◆ CHALLENGES:
1/ Answer these questions using the snowblower forum thread, each on its own line:
(a) What part does the first post say needs some adjustment?
(b) According to the first post, what happened over the summer?
(c) What warning does Kiss4aFrog say they have received?
2/ Reproduce the part of the snowblower forum thread from "Good news is, it" to "(Nov 3, 2013)" word for word.
3/ Carry on the snowblower forum thread from the point where it stops.

◆ PROVIDED PASSAGE:

● ● ●

Good news is, it starts. Carb needs some adjustment. 

As far as the drive: it ran OK last year. Over the summer something underneath locked up. The wheels turn, but there is an issue in the drive linkage. Hopefully something a clean-lube-adjust will take care of.


----------



## Kiss4aFrog (Nov 3, 2013)

Almico said:


> First question: is there such a thing as too many snowblowers?


As long as your wife, girlfriend, significant other, ... isn't around, *absolutely not !!

*But to put that in perspective I've been warned one more and I'm homeless* :facepalm_zpsdj194qh:facepalm_zpsdj194qh*


----------



## Almico (Jan 25, 2016)

Kiss4aFrog said:


> As long as your wife, girlfriend, significant other, ... isn't around, *absolutely not !!

● ● ●

◆ DATASET CONTENT:
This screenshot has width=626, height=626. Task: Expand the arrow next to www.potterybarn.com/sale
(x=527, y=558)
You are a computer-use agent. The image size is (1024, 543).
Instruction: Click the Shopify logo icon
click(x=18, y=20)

● ● ●

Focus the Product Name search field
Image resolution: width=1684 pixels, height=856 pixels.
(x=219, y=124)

● ● ●

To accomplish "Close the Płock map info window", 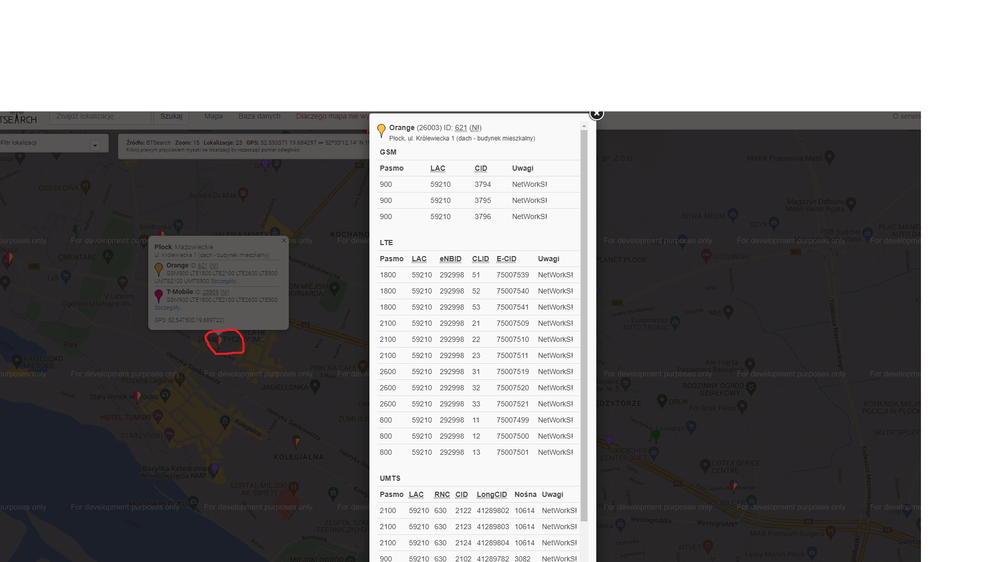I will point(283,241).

● ● ●

◆ ANSWERS FOR THE TASKS:
1/
(a) The carb.
(b) Something underneath locked up.
(c) That one more and they're homeless.

2/
Good news is, it starts. Carb needs some adjustment. 

As far as the drive: it ran OK last year. Over the summer something underneath locked up. The wheels turn, but there is an issue in the drive linkage. Hopefully something a clean-lube-adjust will take care of.


----------



## Kiss4aFrog (Nov 3, 2013)

3/
> 
> *But to put that in perspective I've been warned one more and I'm homeless* :facepalm_zpsdj194qh:facepalm_zpsdj194qh*


Thankfully, no SO. I tried it once, got two beautiful boys from the deal, but she bailed and 17 years later, I couldn't be happier. I come home and take off my shoes in the middle of the living room because...that's where they belong.


----------



## cranman (Jan 23, 2016)

I had the same experience......now I can go weeks and not be wrong


----------



## db130 (Feb 16, 2013)

I think you'll like the 924040. The big wheels move the snowblower well(its first gear will likely be similar to 2nd gear on your other Ariens).

I liked mine enough that I even added a differential from a 924050.


----------



## Almico (Jan 25, 2016)

cranman said:


> I had the same experience......now I can go weeks and not be wrong


No that I have eliminated all the estrogen from my life, it's uncanny how less wrong I am! The only complaints I get are from my female cat. And the male dog takes care of her.


----------



## Almico (Jan 25, 2016)

db130 said:


> I think you'll like the 924040. The big wheels move the snowblower well(its first gear will likely be similar to 2nd gear on your other Ariens).
> 
> I liked mine enough that I even added a differential from a 924050.


My only concern is that now that I finally have these girls, it might never snow ever again.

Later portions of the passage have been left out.